En effet, l’Union européenne doit être le lieu de décision privilégié sur de tels sujets, et notre proposition de résolution a pour ambition de faire de la Belgique un moteur de changement auprès de ses partenaires européens.
Ainsi, les Recommandations 3 et 15 de notre proposition invitent la Belgique à insister auprès de l’UE sur la nécessité d’établir une feuille de route en concertation avec tous les secteurs concernés, en vue d’éliminer progressivement les microbilles et les particules de plastiques dans toute une série de produits.
C’est d’autant plus vrai alors que la Commission européenne doit prochainement présenter une Stratégie sur le plastique, qui doit fixer de nouvelles normes de recyclage et ne pourra éviter la question de la pollution en mer par les microplastiques.
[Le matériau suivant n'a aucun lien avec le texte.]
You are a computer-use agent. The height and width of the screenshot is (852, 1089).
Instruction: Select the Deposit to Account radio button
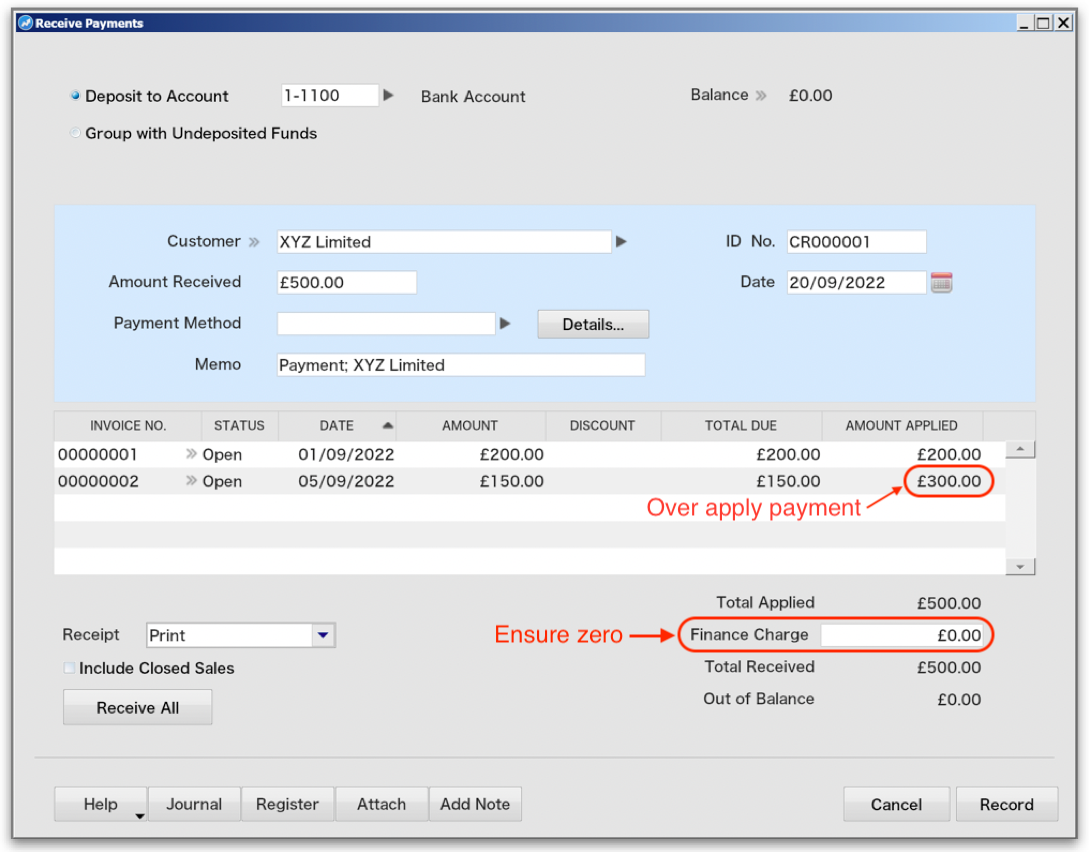coord(75,95)
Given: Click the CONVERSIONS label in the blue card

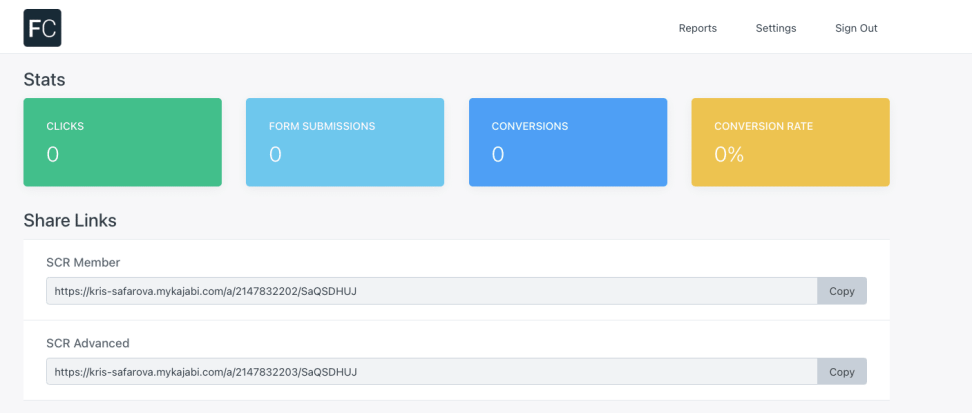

Il reste beaucoup de pain sur la planche, mais notre assemblée peut se féliciter de son engagement sur ce sujet. J’espère que notre travail permettra de poursuivre les efforts de conscientisation et que les recommandations que nous avons formulées seront dûment prises en compte par les différents gouvernements compétents. Nous devrons y veiller. Il s’agit d’une question d’avenir qui dépasse toute opposition politique, comme nous avons pu le montrer au Sénat.
Je vous remercie. »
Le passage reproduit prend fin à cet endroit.